Nada de nombres, secreto profesional. Todo muy confidencial. Solo a ustedes se los cuento porque sé lo discretos que son. El mánager del Hotel Savoy sabe que soy de confianza, por eso si algún cliente necesita una discreta inyección para mejorar su desempeño en la aventura de fin de semana, me llama. Es un trabajo confidencial, incluso de riesgo. Más de una vez, al día siguiente me enteré por el diario que un conocido empresario había fallecido en su cuarto de hotel durante un viaje de negocios, repentinamente.

Ella lo contaba tan fresca, porque no se sentía en absoluto responsable del deceso. Ni se le pasaba por su adiposo cerebro que su inyección podía ser considerada arma de un crimen ni que se había hecho cómplice de por lo menos dos personas más —el rufián del gerente nocturno y la clandestina pareja del muerto—.
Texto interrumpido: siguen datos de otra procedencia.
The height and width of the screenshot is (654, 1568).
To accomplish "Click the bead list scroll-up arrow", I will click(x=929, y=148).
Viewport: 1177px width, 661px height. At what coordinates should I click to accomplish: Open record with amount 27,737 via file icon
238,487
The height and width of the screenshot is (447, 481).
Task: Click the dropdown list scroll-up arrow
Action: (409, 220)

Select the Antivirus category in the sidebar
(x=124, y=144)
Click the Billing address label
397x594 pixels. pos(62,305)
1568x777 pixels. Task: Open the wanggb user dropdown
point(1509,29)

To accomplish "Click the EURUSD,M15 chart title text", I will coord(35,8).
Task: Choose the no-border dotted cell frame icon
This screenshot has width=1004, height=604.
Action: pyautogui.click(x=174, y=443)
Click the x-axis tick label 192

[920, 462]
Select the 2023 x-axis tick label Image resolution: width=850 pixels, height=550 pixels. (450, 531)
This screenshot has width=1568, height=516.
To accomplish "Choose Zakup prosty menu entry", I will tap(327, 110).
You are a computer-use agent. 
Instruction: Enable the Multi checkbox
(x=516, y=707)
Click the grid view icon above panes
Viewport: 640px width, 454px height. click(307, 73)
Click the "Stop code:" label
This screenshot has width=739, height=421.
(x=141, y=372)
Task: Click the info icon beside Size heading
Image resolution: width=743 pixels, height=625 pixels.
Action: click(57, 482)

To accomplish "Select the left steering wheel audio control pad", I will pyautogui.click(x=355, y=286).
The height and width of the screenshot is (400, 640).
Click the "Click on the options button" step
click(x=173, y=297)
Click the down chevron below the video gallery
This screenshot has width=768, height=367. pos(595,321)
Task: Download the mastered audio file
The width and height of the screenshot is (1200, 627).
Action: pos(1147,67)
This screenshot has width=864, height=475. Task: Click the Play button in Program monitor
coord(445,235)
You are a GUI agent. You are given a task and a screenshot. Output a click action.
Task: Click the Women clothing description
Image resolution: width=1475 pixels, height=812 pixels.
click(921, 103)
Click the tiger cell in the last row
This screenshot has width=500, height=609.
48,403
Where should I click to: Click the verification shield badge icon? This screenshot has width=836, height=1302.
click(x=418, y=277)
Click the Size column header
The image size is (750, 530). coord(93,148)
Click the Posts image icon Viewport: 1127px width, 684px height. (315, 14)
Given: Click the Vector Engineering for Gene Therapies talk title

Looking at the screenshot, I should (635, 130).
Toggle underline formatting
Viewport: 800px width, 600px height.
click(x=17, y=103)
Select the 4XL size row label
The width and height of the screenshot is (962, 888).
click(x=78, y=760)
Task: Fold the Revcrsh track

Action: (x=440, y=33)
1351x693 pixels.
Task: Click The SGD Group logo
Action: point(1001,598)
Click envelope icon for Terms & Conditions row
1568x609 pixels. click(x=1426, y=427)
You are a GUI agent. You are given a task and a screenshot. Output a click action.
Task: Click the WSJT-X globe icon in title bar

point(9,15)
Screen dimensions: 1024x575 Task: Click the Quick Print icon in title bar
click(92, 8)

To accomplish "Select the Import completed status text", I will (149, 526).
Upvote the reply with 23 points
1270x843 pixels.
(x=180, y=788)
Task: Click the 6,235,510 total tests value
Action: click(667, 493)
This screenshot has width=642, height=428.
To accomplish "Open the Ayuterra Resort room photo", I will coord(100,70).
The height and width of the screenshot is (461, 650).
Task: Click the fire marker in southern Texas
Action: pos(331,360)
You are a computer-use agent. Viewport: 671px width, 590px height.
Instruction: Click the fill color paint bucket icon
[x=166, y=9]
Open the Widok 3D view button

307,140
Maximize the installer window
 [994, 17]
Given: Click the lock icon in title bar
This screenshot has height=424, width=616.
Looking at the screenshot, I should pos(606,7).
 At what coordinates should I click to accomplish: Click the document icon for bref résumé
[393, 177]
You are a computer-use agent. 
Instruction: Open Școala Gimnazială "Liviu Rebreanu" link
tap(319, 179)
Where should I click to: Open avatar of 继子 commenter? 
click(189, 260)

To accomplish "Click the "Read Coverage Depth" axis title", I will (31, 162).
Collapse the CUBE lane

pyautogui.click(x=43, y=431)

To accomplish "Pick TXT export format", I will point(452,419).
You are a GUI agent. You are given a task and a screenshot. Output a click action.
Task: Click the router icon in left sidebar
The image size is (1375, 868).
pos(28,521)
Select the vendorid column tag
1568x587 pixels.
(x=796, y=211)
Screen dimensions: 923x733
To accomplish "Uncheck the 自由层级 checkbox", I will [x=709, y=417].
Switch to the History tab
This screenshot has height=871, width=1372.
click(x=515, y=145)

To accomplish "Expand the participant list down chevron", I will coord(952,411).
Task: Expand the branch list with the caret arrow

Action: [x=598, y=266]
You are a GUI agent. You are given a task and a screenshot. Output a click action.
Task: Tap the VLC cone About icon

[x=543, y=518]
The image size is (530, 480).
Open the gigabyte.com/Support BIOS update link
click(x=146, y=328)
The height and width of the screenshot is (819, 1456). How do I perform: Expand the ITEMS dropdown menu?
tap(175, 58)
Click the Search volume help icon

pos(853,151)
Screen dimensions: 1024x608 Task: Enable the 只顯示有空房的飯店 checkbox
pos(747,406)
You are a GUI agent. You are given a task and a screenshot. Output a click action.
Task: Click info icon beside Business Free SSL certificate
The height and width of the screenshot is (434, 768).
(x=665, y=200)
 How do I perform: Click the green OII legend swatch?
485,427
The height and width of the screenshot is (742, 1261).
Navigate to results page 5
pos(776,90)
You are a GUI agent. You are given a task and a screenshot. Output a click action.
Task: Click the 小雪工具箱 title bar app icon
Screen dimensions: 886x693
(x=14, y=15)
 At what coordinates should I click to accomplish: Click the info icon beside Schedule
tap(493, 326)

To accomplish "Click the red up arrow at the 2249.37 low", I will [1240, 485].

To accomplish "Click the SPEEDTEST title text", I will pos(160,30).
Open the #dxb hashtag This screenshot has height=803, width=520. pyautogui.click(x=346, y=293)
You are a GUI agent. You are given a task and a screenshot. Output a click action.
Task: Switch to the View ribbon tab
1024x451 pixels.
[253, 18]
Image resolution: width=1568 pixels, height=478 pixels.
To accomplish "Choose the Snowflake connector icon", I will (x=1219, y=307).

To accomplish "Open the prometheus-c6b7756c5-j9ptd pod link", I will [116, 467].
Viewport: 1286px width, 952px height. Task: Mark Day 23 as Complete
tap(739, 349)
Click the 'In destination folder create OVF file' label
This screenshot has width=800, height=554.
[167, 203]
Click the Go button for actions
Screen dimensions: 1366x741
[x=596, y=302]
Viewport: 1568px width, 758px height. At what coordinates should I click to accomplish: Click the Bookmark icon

Yo la escuchaba de lejos —una ventaja de los departamentos, donde nada es secreto—.

Desparramaba sus dosis de sucio misterio, sacudía por unos minutos la aburrida rutina de la soledad, tragaba el último bocado de tarta, se tomaba el último trago de su whisky, cobraba lo que se le antojaba por su visita domiciliaría. ¿A quién se iban a quejar esos pobres viejos?
La ambigua figura regordeta, con sus pantalones masculinos y su camisa estricta, partía sacudiendo los zapatos chatos, abotinados, con destino a otra víctima potencial, a otro condenado que le pagaría por su revoloteo de buitre.

Nadie sospecharía que cada tanto, para despuntar el vicio, se quedaría escondida para presenciar el resultado de sus manejos ocultos. Si la ocasión era propicia, a veces el tiempo le daba para llevarse de recuerdo el anillo de un difunto.